During the holy month of Ramadan over the past two decades, hundreds of visitors to the Islamic Society Mosque on the Gold Coast would break their fast together inside their place of worship.
More than 900 worshippers would usually gather over the weekends during the month to pray, eat, and meet others from the community.
This year, however, the COVID-19 pandemic has put a stop to all mosque activities, and like other places of worship, mosque doors were forced to close.
“Ramadan came with coronavirus,” says Hussin Goss, a Gold Coast resident and one of the mosque founders.
“All the things we do in Ramadan came to a stop, prayers, Tarawih, and the Iftar.”
However, volunteers in the mosque’s kitchen were not willing to give up that easily.

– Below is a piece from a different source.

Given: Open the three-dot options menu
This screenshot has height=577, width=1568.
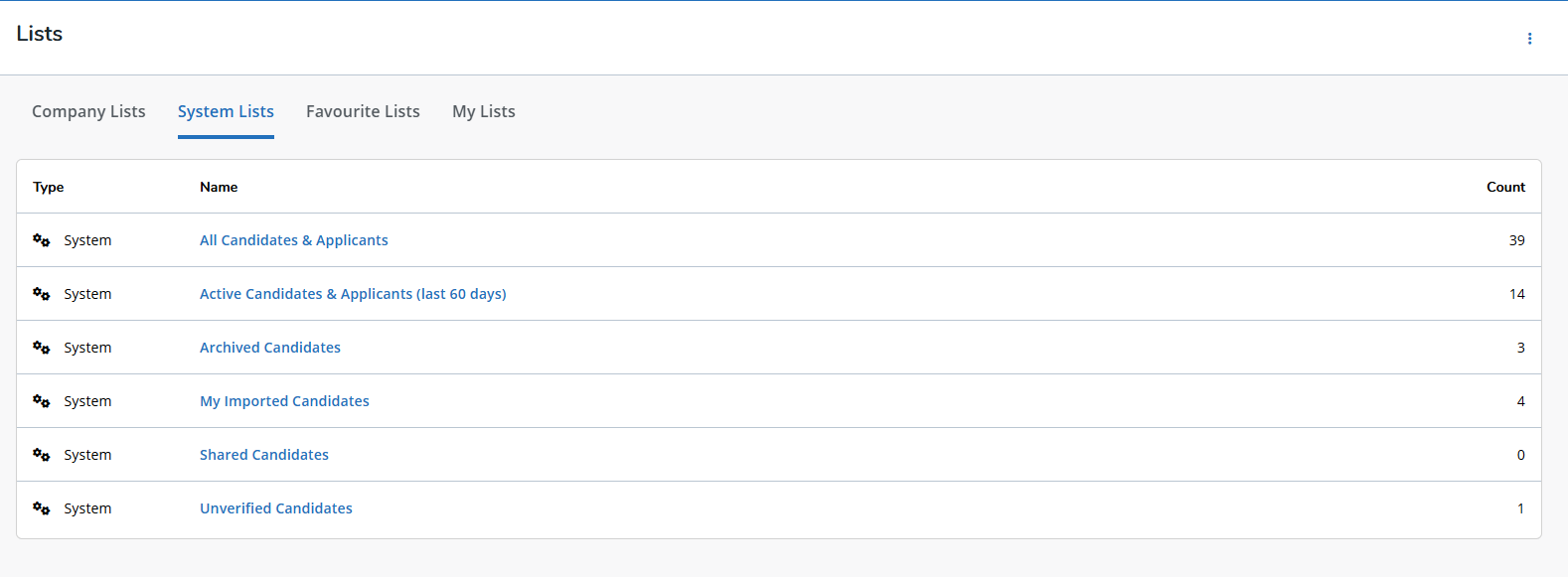Looking at the screenshot, I should [x=1529, y=39].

Mr Goss, who works in the field of food logistics, came up with a plan for people to visit the mosque, while still abiding by social distancing measures.
He proposed for the mosque to prepare food for the Iftar, the first meal following the day of fasting, and to distribute them using a drive-through system.
“You have a service ordering food from the car at McDonald’s, and we have a service to order Iftar from the car,” says Mr Goss, who was born and raised in Queensland to Australian parents and a grandfather who migrated from Pakistan.
Initially, others at the mosque thought the initiative would be too difficult to take on due to the strenuous efforts required.
The initiative requires preparing the Ramadan Iftar continuously for thirty days straight, with no breaks, and while people are fasting themselves.
But Mr Goss persuaded two of his companions to work inside the kitchen in the courtyard of the mosque.
Using word of mouth and social media, the proposal became a reality once Ramadan began, and cars started lining up day after day in front of the mosque to receive free meals.
The line of cars has been continuous throughout the month in the mosque’s courtyard.